“テレワーク急増”が弱点に? 新型コロナで勢いづくハッカー集団の危険な手口世界を読み解くニュース・サロン(4/5 ページ)

» 2020年03月19日 07時00分 公開
[山田敏弘ITmedia]

新型コロナに便乗した攻撃、ロシアや北朝鮮からも

 今回の新型コロナでは、中国だけが攻撃者ではない。ロシアからの攻撃も確認されており、例えば、新型コロナの感染状況を示した世界地図が狙われたケースも報告されている。具体的には、世界有数の医学部を抱える米有名大学のジョンズ・ホプキンス大学のWebサイトにある新型コロナの感染分布図を、他のサイトで表示してそこにマルウェアを埋め込むツールがダーク(闇)ウェブで数百ドルで販売されていた。それが確認されたのは、ロシア系のハッカーたちが集うダークウェブの奥深くにある地下掲示板だった。マルウェアが仕込まれた似た分布図も確認されている。

 こうしたサイバー攻撃に使うツール(ウイルスなどのプログラム)は、技術力の高いロシアが地下掲示板で販売していることが多い。中国や北朝鮮の政府系ハッカーらが購入しているのが確認されており、その闇市場は、年間で3億ドル規模にもなる。

 例えば、攻撃に使う一般的なマルウェアなら5ドルから500ドルで手に入れることができ、ランサムウェア(身代金要求ウイルス)などは、10ドルから9000ドルくらいで購入できるといった具合だ。

 筆者がCIA(米中央情報局)のサイバー部門でトップにいた人物から直接聞いたところでは、こうしたロシアが開発するツールには、「カネのない日本人のプログラマーなども作成に協力している。ネットゲームの中やダークウェブなどでリクルートされており、欧米情報機関の間では、東京がリクルート場所になっていると知られている」という。

ダークウェブでの取引を利用して、サイバー攻撃が行われている(写真提供:ゲッティイメージズ)
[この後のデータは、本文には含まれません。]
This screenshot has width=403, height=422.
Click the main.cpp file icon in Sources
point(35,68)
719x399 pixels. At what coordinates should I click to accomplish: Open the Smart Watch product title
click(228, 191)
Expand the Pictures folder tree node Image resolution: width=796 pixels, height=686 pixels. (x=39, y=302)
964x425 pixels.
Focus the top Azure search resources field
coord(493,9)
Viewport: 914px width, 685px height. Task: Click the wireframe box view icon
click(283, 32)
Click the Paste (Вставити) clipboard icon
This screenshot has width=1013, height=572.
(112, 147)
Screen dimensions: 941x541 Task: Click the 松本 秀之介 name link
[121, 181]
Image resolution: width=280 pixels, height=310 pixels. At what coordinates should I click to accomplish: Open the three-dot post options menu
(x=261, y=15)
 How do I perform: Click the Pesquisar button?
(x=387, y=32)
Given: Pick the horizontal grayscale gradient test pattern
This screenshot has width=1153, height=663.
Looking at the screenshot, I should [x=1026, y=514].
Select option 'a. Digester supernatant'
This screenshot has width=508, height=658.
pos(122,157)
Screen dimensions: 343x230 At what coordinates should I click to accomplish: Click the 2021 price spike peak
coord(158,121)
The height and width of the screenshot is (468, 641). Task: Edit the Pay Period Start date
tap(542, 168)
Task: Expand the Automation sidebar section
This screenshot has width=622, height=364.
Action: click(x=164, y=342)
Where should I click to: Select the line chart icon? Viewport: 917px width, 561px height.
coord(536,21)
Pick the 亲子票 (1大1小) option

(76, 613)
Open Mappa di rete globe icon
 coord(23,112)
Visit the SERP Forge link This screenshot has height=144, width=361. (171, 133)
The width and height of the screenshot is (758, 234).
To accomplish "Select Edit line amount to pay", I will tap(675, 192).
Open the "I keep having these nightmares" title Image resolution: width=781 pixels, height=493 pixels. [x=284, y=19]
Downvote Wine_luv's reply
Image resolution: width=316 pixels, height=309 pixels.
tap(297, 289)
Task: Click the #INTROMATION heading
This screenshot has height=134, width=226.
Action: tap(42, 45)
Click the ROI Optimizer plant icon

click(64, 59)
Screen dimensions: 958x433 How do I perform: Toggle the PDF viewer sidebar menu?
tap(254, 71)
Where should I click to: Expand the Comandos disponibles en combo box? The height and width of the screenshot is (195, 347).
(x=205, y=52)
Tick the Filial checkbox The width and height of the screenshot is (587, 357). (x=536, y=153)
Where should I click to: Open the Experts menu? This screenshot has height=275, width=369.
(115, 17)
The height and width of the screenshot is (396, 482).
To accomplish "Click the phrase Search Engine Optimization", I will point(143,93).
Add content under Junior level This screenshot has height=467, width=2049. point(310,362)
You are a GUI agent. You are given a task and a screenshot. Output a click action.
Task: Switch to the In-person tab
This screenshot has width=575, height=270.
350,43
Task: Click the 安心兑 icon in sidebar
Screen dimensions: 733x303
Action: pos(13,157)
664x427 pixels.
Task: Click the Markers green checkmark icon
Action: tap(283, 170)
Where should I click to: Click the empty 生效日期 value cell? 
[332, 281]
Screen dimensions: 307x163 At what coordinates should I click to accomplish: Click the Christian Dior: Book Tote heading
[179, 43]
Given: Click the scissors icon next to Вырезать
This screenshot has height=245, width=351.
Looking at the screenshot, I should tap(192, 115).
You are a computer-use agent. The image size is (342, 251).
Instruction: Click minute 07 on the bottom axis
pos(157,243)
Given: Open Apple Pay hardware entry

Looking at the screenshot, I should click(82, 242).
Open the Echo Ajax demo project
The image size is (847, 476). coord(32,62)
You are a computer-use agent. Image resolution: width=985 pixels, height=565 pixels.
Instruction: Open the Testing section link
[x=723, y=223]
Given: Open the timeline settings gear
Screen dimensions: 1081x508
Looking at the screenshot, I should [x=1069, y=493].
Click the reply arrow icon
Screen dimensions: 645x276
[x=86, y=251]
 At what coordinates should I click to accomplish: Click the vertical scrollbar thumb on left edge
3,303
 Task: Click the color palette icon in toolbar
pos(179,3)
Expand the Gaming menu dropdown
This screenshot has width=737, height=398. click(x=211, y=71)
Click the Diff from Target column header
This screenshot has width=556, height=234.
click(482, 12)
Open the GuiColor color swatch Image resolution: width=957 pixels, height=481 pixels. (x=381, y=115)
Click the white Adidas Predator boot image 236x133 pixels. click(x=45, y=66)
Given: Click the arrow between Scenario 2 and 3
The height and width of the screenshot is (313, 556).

 少し話が逸れたが、「ハデス」と呼ばれるロシアのハッカー集団は、GRU(参謀本部情報総局)と関連ある組織として知られている。彼らも2月半ばから新型コロナを悪用した偽メールをばらまいている。ターゲットになっているのはウクライナだ。ハデスはウクライナ国内で、ウクライナ保健省を名乗った電子メールによって、国内で新型コロナの感染者が激増しているとのフェイク情報を拡散させ、社会に混乱を巻き起こそうとした。そうしたメールによって、実際にウクライナ人の恐怖を駆り立て、それがきっかけで暴動まで起きている。

 中国やロシアのように、新型コロナの拡大を見てサイバー攻撃を実施しているのは、北朝鮮も同じだ。「キムスキー」と呼ばれる北朝鮮のハッカー集団は、韓国の新型コロナの対応を説明した偽のメールを作成して、やはり添付ファイルにマルウェアを仕込んで韓国にばらまいていると報告されている。